WL#3473: Online backup: Backup engine API

Affects: Server-6.0   —   Status: Complete   —   Priority: Low

Specification of an interface (API) used by backup kernel to communicate with
storage engines supporting on-line backup.

The interface is used to implement backup and restore algorithms described in
WL#3569 and WL#3571 respectively. The design and functionality of backup kernel
is described in WL#3169.
The backup related functionality is encapsulated in a "backup engine" object. 

A storage engine which supports backup should return a pointer to a
backup engine object. The handlerton structure is extended with function
get_backup_engine which should create a backup engine instance and return a
pointer to it (if on-line backup is supported).

Whenever backup kernel wants to backup given list of tables it will ask backup
engine for a backup driver. This is an object representing the process of
creating backup image of the tables. Backup kernel calls methods of the driver
object to control the process and to fetch the backup image data.

Similar, when backup kernel wants to restore tables stored in the engine, it
will ask backup engine for a restore driver. Then it will call methods of the
driver sending to it backup image data and controlling the restore process.

[Only destructive restore will be implemented in this WL.]

Currently, two different types of restore operation are considered
(see WL#3169):
 a) full, destructive restore which replaces all data currently in the instance
    with data from the image.
 b) partial, nondestructive restore in which schemas/tables not being restored 
    are unchanged.
A restore driver might need to perform different operations (clean-up) depending
on what type of restore it is performing. Therefore, when backup kernel asks for
restore driver it informs about the type of restore operation to be performed.

For symmetry and also to give more information to backup implementation, 
similar types for backup operation are provided. 

When creating a backup driver, the kernel will pass information 
about type of backup which (currently) can be also : 

 a) full backup, meaning that all stored tables are being backed-up.
 b) partial backup, when only selected schemas/tables are backed-up.

Whatever type of backup/restore is performed, backup kernel will always 
provide a complete list of tables to be backed-up or restored. 
So, if not needed, a backup/restore driver can ignore the type information.

Robin Schumacher's document, however, states that
we'll support the following types of backups in the initial version:
- backups of an entire MySQL instance
- backups of up selected schemas/databases
- backups of a single schema/database
  (Support for differential backups, incremental backups and table-level 
  backups isn't required in version one.) 

These different kinds of backup will be translated by the backup kernel into
'get_backup' requests with appropriate list of tables given as an argument:

- all tables stored in the engine or
- all tables from a given schema(s)/database(s) stored in the engine or
- tables selected by user which are stored in the engine (not supported in 
  version 1).

Methods of backup engine object

- version

  Input: None

  Output: Version number of the backup image format used by this engine 
          (starting from 1). 

- get_backup

  Input: Type of backup (full or partial), list of tables to be backed-up.
  Output: Backup driver responsible for creating a backup image of 
          the given tables. 

- get_restore

  Input: Type of restore (destructive or nondestructive), list of tables to be 
         restored and version number of the backup image.
  Output: Restore object responsible for restoring the given tables. 

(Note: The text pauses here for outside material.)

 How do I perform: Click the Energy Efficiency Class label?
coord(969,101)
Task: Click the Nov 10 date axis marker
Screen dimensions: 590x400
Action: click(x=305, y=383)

Note: The list of tables passed to get_backup or get_restore is always complete,
regardless of the type of backup/restore operation.

Note: A backup engine *must* support restore from backup images of all versions
smaller or equal to the one returned by version().

Note: Backup kernel will block all DDL operations during the whole backup
process (at least in version 1). Since some engines (NDB) can manipulate tables
outside the normal server execution path, these engines should participate in
DDL blocking. For that reason it is required that when backup engine returns a
backup or restore driver it should restrain from any DDL operations (if it can
do them) until these drivers are released by calling their free() methods. In
other words the DDL blocking interval is between a call to get_backup() or
get_rstore() and a call to drivers free() method.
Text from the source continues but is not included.